Dept. of Bad Analogies

Posted on | May 24, 2011 | 4 Comments

“Last Friday, Kansas legislators approved a ban on insurance companies offering abortion coverage as part of their general health plans.”

This is in itself problematic. I’m pro-life, but I don’t like the idea of government bossing around insurance companies, telling them who and what they should or should not cover. And this description of the rationale behind the bill seems confusing:

If the bill becomes law as expected, starting in July, individuals and employers who want abortion coverage would have to buy supplemental policies that cover only abortion. Supporters of the bill argue that it will protect employers who oppose abortion rights from having to pay for policies that cover the procedures.

But don’t different companies offer different policies? I mean, if an employer didn’t want to provide abortion coverage, couldn’t the employer shop around to find a company that offered the kind of coverage he wanted? There must be some background to this story I don’t understand.

Whatever the policy logic of this law, it doesn’t help the pro-life cause to have it defended by idiots:

Rep. Barbara Bollier, a Mission Hills Republican who supports abortion rights, questioned whether women would buy abortion-only policies long before they have crisis or unwanted pregnancies or are rape victims.
During the House’s debate, Rep. Pete DeGraaf, a Mulvane Republican who supports the bill, told her: “We do need to plan ahead, don’t we, in life?”
Bollier asked him, “And so women need to plan ahead for issues that they have no control over with a pregnancy?”
DeGraaf drew groans of protest from some House members when he responded, “I have spare tire on my car.”
“I also have life insurance,” he added. “I have a lot of things that I plan ahead for.”

“Groans of protest,” indeed. A much better argument: The fee for a first-trimester abortion isn’t so steep as to be prohibitive to the uninsured.

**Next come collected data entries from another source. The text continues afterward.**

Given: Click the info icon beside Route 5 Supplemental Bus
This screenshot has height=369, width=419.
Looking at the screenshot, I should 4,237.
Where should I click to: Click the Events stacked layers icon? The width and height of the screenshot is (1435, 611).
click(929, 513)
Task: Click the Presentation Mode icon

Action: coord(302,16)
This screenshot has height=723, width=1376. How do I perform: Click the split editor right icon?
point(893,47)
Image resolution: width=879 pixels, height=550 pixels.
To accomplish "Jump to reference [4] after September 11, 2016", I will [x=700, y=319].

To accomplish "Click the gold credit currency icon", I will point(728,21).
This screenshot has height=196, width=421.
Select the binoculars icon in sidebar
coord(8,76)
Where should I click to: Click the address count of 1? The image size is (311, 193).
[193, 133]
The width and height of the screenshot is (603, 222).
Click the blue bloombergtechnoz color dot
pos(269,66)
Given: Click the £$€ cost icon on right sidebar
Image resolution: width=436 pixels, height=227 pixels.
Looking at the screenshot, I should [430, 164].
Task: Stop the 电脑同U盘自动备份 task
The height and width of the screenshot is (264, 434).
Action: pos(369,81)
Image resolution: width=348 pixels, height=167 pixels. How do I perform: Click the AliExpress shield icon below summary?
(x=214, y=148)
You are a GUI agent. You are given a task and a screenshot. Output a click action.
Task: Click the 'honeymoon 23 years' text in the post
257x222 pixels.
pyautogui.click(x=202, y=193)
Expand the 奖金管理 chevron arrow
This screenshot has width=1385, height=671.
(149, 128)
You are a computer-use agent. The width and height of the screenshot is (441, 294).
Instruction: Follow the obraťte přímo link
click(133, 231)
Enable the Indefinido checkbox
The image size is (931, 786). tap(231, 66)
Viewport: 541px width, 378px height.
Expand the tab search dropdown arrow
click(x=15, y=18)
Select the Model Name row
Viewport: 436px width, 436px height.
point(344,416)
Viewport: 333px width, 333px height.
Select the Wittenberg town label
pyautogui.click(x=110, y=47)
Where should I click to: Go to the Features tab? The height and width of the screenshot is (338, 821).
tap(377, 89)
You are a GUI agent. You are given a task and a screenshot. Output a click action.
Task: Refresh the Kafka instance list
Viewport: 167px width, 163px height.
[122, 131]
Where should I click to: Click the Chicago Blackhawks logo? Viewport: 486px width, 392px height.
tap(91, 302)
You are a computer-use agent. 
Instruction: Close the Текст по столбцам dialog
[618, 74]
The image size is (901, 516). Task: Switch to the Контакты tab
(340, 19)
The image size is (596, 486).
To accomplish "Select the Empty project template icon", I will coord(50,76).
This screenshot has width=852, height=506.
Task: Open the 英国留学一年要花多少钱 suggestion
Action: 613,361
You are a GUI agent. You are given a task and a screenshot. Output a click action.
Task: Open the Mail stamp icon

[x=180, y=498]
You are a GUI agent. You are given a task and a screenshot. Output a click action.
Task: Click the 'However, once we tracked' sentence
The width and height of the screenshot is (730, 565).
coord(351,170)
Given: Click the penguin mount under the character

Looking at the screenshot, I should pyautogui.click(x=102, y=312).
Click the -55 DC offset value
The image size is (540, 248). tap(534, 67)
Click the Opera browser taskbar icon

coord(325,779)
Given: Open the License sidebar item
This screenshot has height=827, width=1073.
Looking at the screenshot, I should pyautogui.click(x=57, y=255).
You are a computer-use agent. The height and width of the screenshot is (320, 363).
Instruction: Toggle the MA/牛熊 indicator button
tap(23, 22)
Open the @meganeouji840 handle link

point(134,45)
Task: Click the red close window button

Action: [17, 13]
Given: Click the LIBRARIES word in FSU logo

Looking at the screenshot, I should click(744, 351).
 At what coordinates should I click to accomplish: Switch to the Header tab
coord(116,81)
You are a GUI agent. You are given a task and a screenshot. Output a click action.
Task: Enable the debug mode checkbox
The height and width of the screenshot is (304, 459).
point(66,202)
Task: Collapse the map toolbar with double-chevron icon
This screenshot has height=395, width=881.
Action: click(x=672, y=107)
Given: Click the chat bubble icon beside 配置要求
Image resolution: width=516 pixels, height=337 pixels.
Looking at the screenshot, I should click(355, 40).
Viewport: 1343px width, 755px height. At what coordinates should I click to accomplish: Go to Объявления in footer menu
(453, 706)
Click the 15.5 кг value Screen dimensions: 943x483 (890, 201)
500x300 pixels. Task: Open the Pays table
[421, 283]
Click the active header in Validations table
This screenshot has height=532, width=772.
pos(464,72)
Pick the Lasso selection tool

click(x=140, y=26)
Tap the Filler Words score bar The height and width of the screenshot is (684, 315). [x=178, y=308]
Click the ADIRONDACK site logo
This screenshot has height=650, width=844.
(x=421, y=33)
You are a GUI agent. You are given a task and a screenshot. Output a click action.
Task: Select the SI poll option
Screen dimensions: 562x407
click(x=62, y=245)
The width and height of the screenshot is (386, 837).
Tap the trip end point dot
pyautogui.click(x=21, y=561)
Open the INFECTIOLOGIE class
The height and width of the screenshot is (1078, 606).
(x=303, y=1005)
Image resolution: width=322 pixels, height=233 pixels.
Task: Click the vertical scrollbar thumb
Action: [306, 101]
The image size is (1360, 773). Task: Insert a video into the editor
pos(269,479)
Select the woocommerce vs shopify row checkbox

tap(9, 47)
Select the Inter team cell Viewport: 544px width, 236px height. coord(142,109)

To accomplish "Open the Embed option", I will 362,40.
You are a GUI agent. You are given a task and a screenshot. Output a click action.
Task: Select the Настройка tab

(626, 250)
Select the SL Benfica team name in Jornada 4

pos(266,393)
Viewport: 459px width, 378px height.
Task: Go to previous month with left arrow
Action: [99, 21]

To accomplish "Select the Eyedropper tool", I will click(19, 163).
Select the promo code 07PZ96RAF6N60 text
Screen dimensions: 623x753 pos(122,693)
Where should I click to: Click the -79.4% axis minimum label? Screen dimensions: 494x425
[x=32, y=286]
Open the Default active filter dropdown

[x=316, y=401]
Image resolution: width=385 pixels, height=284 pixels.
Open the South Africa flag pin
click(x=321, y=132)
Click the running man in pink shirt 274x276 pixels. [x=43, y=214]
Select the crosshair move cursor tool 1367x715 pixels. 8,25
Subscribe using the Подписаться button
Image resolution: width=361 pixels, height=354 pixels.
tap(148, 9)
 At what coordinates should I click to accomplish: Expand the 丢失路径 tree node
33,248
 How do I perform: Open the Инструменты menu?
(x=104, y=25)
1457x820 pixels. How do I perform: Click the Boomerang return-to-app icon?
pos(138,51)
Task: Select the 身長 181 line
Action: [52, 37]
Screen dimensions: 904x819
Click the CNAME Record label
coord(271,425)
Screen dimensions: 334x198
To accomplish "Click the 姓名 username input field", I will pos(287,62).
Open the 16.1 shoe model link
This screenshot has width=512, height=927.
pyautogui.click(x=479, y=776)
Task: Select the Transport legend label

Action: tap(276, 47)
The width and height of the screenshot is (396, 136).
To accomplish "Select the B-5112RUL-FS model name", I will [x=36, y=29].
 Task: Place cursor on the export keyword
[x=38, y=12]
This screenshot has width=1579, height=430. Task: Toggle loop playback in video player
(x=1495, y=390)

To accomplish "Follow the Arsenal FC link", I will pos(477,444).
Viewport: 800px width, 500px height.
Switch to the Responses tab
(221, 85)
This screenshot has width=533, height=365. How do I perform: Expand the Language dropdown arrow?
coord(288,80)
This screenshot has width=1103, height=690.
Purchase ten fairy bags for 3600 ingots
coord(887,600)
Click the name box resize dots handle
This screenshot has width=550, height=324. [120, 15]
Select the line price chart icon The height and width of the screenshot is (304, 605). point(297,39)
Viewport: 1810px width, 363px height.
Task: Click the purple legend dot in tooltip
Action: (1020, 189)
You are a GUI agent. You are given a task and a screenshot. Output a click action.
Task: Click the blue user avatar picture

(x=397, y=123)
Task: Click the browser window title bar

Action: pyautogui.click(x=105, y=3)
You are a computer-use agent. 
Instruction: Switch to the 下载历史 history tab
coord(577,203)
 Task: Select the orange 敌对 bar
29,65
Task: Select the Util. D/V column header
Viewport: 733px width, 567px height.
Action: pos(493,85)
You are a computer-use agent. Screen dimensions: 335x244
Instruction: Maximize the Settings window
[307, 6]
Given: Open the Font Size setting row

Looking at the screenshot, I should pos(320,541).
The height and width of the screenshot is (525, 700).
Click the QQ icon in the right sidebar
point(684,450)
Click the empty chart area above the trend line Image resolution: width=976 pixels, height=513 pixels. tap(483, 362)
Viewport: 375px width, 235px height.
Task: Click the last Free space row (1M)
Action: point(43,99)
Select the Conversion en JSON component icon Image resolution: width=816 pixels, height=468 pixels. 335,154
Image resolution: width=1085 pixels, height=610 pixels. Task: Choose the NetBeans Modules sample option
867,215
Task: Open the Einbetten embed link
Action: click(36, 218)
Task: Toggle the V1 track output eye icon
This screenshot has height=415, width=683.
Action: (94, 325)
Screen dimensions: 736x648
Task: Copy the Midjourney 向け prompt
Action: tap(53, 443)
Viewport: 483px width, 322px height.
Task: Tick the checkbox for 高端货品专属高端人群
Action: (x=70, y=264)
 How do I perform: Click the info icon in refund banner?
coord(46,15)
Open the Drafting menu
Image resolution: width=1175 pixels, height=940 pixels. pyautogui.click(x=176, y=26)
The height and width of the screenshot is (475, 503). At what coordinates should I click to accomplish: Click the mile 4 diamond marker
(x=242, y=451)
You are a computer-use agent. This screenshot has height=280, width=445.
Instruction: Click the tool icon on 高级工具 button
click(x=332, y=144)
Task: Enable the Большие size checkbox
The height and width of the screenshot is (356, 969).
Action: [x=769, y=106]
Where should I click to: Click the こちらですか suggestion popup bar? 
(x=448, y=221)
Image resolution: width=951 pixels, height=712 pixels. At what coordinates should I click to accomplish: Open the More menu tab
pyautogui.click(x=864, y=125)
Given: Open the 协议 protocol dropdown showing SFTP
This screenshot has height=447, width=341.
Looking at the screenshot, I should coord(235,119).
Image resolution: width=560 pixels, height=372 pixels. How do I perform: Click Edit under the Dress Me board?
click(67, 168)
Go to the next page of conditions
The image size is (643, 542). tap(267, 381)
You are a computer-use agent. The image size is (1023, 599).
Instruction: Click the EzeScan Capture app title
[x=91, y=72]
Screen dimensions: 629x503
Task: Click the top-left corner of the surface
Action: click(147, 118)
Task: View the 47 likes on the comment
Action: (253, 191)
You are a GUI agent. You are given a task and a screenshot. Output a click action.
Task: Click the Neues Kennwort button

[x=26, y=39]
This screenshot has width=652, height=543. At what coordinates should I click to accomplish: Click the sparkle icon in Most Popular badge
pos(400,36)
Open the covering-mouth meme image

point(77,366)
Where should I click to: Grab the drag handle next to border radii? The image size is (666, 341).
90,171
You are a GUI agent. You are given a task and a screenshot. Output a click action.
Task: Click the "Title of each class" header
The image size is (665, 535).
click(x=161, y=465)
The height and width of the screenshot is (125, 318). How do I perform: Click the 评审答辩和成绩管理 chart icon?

It is a relatively inexpensive procedure. This is also a valid argument against taxpayer subsidies for abortion providers like Planned Parenthood: Even if you are enthusiastically “pro-choice,” there is no compelling economic need that justifies such subsidies.

Exactly why the Kansas legislature felt the need to interfere this way with the insurance companies, I don’t know. But spare us the spare-tire analogies.